**Exercise prompt:** Quote all of the following material verbatim, reproducing each line without alteration.

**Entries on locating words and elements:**
++++++++++
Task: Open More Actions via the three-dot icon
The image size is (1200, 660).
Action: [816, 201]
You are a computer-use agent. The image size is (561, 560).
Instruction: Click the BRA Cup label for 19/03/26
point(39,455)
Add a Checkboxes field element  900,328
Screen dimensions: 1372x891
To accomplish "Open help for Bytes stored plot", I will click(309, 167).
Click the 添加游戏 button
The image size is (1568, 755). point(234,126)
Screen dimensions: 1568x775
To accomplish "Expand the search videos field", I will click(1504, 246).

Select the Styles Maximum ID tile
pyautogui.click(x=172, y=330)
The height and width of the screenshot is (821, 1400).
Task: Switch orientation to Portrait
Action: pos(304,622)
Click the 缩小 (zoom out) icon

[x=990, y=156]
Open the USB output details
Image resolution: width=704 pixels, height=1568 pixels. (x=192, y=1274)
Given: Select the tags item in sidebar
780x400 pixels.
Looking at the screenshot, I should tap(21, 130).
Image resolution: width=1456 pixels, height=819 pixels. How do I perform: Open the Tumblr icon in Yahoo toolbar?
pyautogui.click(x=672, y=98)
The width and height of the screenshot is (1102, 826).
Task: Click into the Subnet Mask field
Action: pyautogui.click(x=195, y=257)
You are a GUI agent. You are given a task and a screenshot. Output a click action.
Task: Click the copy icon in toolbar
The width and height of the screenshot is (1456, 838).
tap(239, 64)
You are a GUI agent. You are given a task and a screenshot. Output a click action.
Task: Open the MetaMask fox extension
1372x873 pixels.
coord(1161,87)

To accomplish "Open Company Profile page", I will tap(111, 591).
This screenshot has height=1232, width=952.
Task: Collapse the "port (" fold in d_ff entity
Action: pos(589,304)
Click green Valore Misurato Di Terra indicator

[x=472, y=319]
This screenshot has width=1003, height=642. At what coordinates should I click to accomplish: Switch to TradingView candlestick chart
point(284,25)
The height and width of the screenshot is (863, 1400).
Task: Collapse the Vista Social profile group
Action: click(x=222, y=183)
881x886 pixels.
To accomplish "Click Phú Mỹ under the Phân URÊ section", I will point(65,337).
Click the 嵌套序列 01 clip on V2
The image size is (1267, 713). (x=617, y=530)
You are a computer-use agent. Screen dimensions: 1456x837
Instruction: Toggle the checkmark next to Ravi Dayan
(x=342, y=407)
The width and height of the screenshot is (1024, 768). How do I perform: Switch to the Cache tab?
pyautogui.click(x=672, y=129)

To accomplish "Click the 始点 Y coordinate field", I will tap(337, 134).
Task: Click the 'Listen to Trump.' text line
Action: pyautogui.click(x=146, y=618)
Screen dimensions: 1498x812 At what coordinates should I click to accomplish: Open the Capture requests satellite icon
++++++++++
**Solution for this problem:**
Task: Open More Actions via the three-dot icon
The image size is (1200, 660).
Action: [816, 201]
You are a computer-use agent. The image size is (561, 560).
Instruction: Click the BRA Cup label for 19/03/26
point(39,455)
Add a Checkboxes field element  900,328
Screen dimensions: 1372x891
To accomplish "Open help for Bytes stored plot", I will click(309, 167).
Click the 添加游戏 button
The image size is (1568, 755). point(234,126)
Screen dimensions: 1568x775
To accomplish "Expand the search videos field", I will click(1504, 246).

Select the Styles Maximum ID tile
pyautogui.click(x=172, y=330)
The height and width of the screenshot is (821, 1400).
Task: Switch orientation to Portrait
Action: pos(304,622)
Click the 缩小 (zoom out) icon

[x=990, y=156]
Open the USB output details
Image resolution: width=704 pixels, height=1568 pixels. (x=192, y=1274)
Given: Select the tags item in sidebar
780x400 pixels.
Looking at the screenshot, I should tap(21, 130).
Image resolution: width=1456 pixels, height=819 pixels. How do I perform: Open the Tumblr icon in Yahoo toolbar?
pyautogui.click(x=672, y=98)
The width and height of the screenshot is (1102, 826).
Task: Click into the Subnet Mask field
Action: pyautogui.click(x=195, y=257)
You are a GUI agent. You are given a task and a screenshot. Output a click action.
Task: Click the copy icon in toolbar
The width and height of the screenshot is (1456, 838).
tap(239, 64)
You are a GUI agent. You are given a task and a screenshot. Output a click action.
Task: Open the MetaMask fox extension
1372x873 pixels.
coord(1161,87)

To accomplish "Open Company Profile page", I will tap(111, 591).
This screenshot has height=1232, width=952.
Task: Collapse the "port (" fold in d_ff entity
Action: pos(589,304)
Click green Valore Misurato Di Terra indicator

[x=472, y=319]
This screenshot has width=1003, height=642. At what coordinates should I click to accomplish: Switch to TradingView candlestick chart
point(284,25)
The height and width of the screenshot is (863, 1400).
Task: Collapse the Vista Social profile group
Action: click(x=222, y=183)
881x886 pixels.
To accomplish "Click Phú Mỹ under the Phân URÊ section", I will point(65,337).
Click the 嵌套序列 01 clip on V2
The image size is (1267, 713). (x=617, y=530)
You are a computer-use agent. Screen dimensions: 1456x837
Instruction: Toggle the checkmark next to Ravi Dayan
(x=342, y=407)
The width and height of the screenshot is (1024, 768). How do I perform: Switch to the Cache tab?
pyautogui.click(x=672, y=129)

To accomplish "Click the 始点 Y coordinate field", I will tap(337, 134).
Task: Click the 'Listen to Trump.' text line
Action: pyautogui.click(x=146, y=618)
Screen dimensions: 1498x812 At what coordinates should I click to accomplish: Open the Capture requests satellite icon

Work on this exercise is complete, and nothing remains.